Personal information
- Date of birth: 17 September 1982 (age 42)
- Place of birth: Prijepolje, Yugoslavia
- Height: 1.78 m (5 ft 10 in)
- Position(s): Striker

Youth career
- 0000–1998: Partizan
- 1998–2000: Fiorentina

Senior career*
- Years: Team / Apps / (Gls)
- 2000–2002: Hertha BSC / 1 / (0)
- 2002–2003: Sarajevo / 2 / (0)
- 2003–2005: Drava Ptuj / 43 / (18)
- 2005–2006: Wisła Płock / 24 / (5)
- 2006–2009: Drava Ptuj / 92 / (30)
- 2009: Maccabi Petah Tikva / 0 / (0)
- 2010: Drava Ptuj / 10 / (2)
- 2010–2011: AO Trikala / 0 / (0)
- 2011: Domžale / 5 / (0)
- 2012–2013: Grad
- 2014: St. Stefan Rosental / 19 / (12)
- 2015: SV Frauental / 7 / (2)
- 2015–2016: UFC Wettmannstätten / 24 / (10)
- 2016: SV Sinabelkirchen / 11 / (7)
- 2017–2018: USV Hatzendorf / 12 / (11)
- Total:  / 250 / (97)

International career
- 2000: Bosnia and Herzegovina U21 / 7 / (1)

= Sead Zilić =

Bosnian football player (born 1982)

Sead Zilić (born 17 September 1982) is a Bosnian former professional footballer who played as a striker.

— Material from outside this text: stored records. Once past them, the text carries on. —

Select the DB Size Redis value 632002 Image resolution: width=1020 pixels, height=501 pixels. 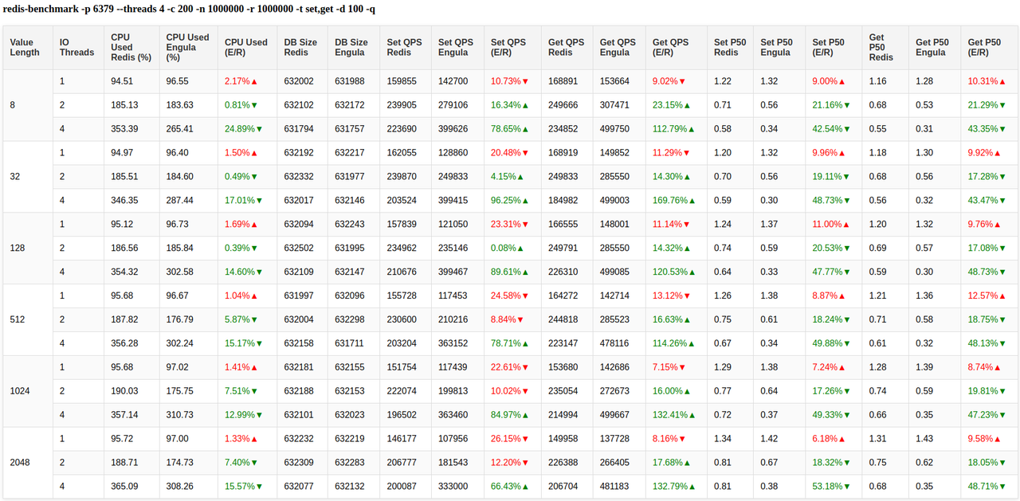pos(299,81)
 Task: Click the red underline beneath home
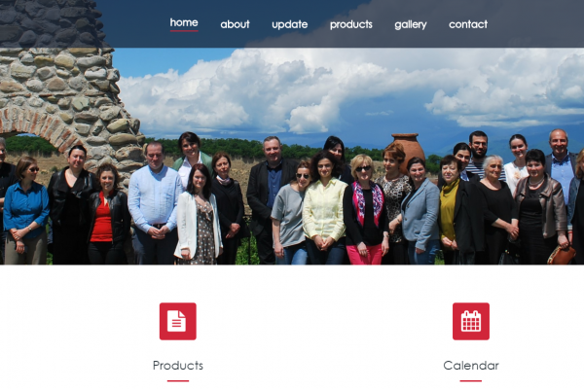(x=184, y=31)
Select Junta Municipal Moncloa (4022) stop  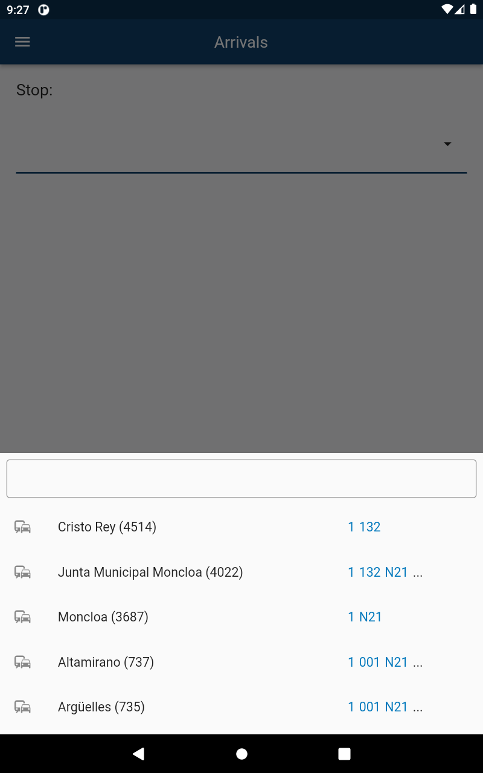(x=150, y=572)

He holds Serbian, Bosnian and Slovenian citizenships.

==Club career==
He made his debut on the professional league level in the Bundesliga for Hertha BSC on 10 February 2000 when he came on as a substitute in the 45th minute of the game against VfL Wolfsburg. For Wisła Płock he made one appearance in European cup competitions.

He played the latter years of his career in the Austrian lower leagues.